Work order: Retype the entire listing, keeping every word as it is.

Information shown:
-*-*-

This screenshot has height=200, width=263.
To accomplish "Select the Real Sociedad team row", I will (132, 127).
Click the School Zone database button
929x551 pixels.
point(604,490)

-*-*-

Solution below:
This screenshot has height=200, width=263.
To accomplish "Select the Real Sociedad team row", I will (132, 127).
Click the School Zone database button
929x551 pixels.
point(604,490)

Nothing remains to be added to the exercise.